Atim Susan, role model for her community in Kitgum, North Uganda
Through Meeting Point, an organization built on the foundations of friendship and support for people with HIV/AIDS, largely supported by AVSI, We got to meet Atim Susan, 54, a mother of 6 living in Kitgum.
A widow, she didn’t have any support after losing her husband in 2005. At that time, Meeting Point was assisting widows affected by HIV. They trained her and taught her how to approach and counsel HIV patients in her community. Meeting Point offered her support under the OVC - Orphan Vulnerable Children program for two of her children to attend school.
She was also trained in kitchen gardening, and in training mothers in better nutrition practices for children. She was named a role model mother in her community.
Through Meeting Point, she joined a Village Savings and Loan Association (VSLA) through which she saved money and bought her own land on which she built her home.
She also received some capital to start a small clothes selling business at the market, the incomes that she uses to pay her children’s school fees and support her homestead.
Dr. Atim Pamela Okot, Medical Director at St. Joseph’s Hospital, Kitgum
At St. Joseph’s Hospital, Kitgum, about 112,000 people are served per year from Kitgum, the neighboring districts and the refugee settlements.
AVSI supported the hospital in forms of Infrastructure development, logistics, human resource development and finances. AVSI supported in construction of the administration block, private OPD, renovation of the surgical ward, extension of children’s ward among others.
Dr. Atim Pamela Okot is the Medical Director at St. Joseph’s Hospital, Kitgum. Her roles include clinical work, surgeries, follow up with clients, and supervising intern doctors in the OB GYN clinic at the hospital. As a manager, she contributes to grants proposals and looks for partnerships for the hospital.
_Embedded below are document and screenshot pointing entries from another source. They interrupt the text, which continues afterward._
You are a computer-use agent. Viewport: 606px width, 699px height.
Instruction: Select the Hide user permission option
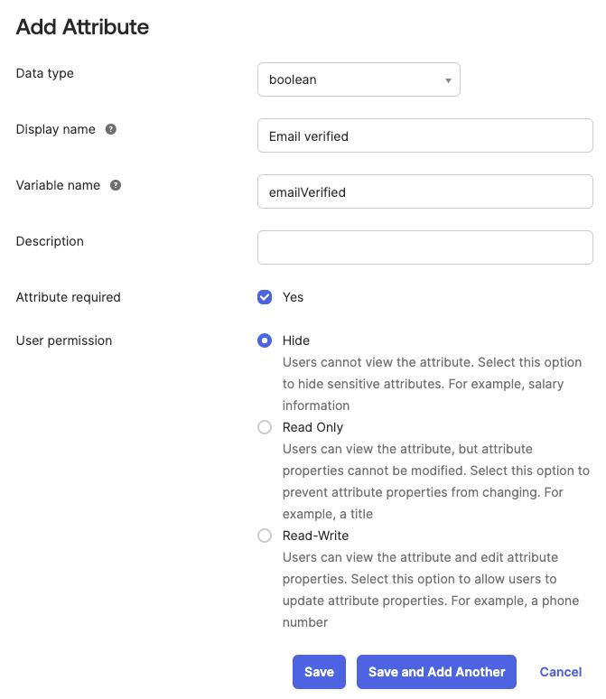point(265,340)
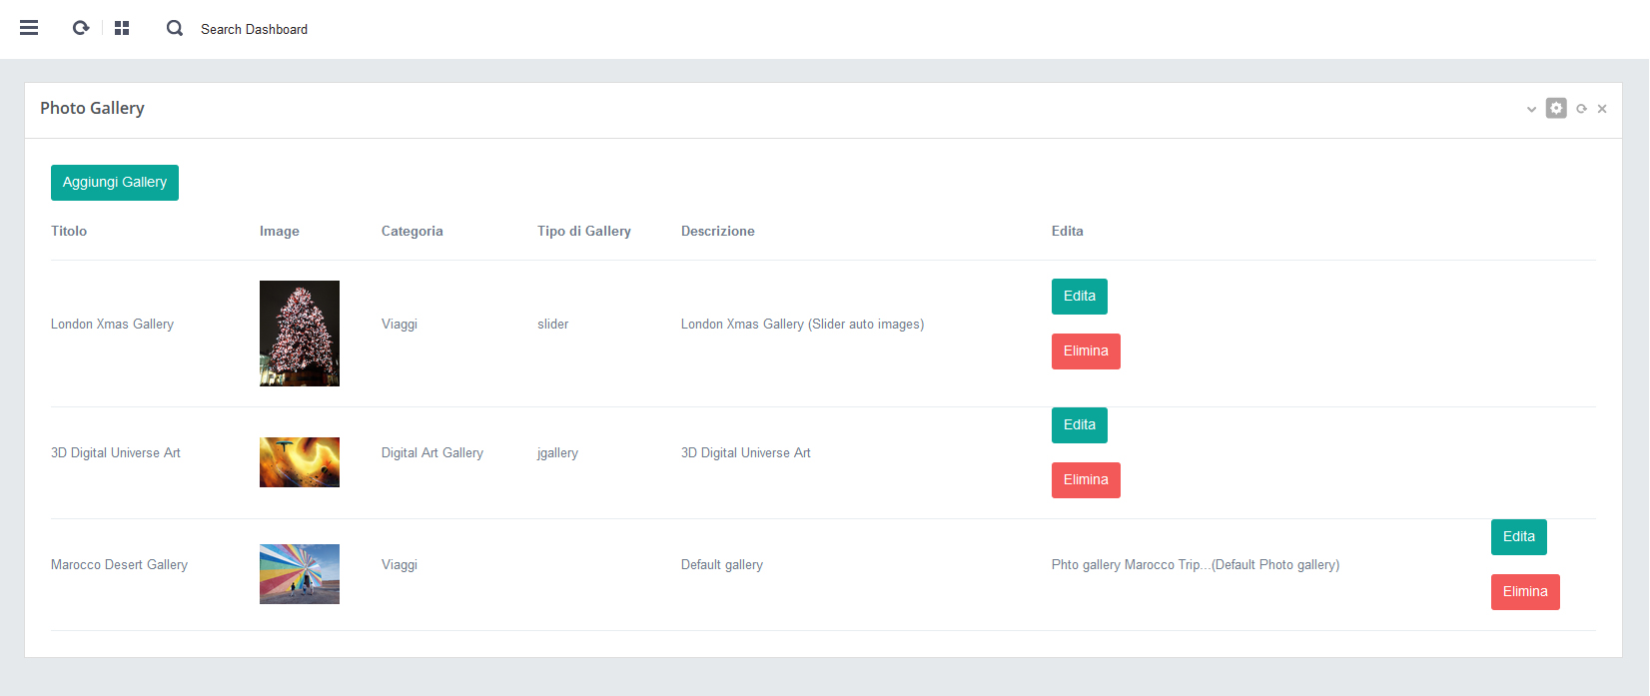Open Photo Gallery panel settings gear
This screenshot has width=1650, height=696.
(1556, 108)
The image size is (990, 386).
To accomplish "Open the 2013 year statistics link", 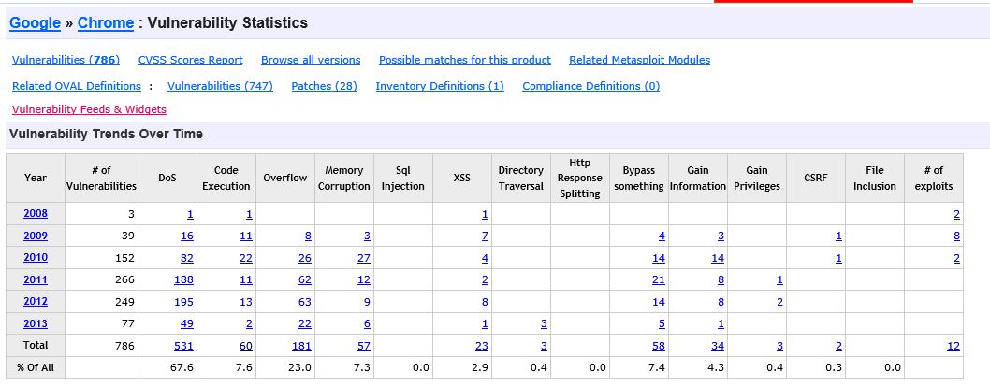I will tap(36, 323).
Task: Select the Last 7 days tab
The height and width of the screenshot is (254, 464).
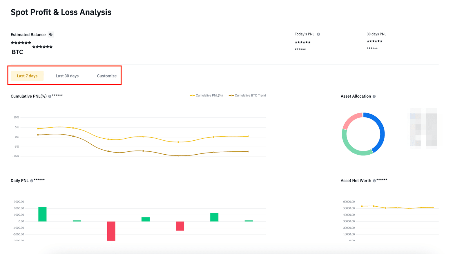Action: (27, 76)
I'm a gynecologist today because of AVSI’s support.
Dr. Atim Pamela Okot, Medical Director at St. Joseph’s Hospital, Kitgum
The hospital also has a School of Nursing and Midwifery from which Akello Evaline, an enrolled Midwife graduated. The school helps the hospital to build its human resource.
A safe place for newborns
We went to Loborom Health Center III, one of the health centers supported by AVSI. The facility used to have 2 births a month and now receives about 20 births a month. AVSI helped with extensions of the maternity ward and supported maternal child health services at the health facility.
Through AVSI’s support, the health center does community outreaches and health dialogues encouraging mothers to come for services at the facility.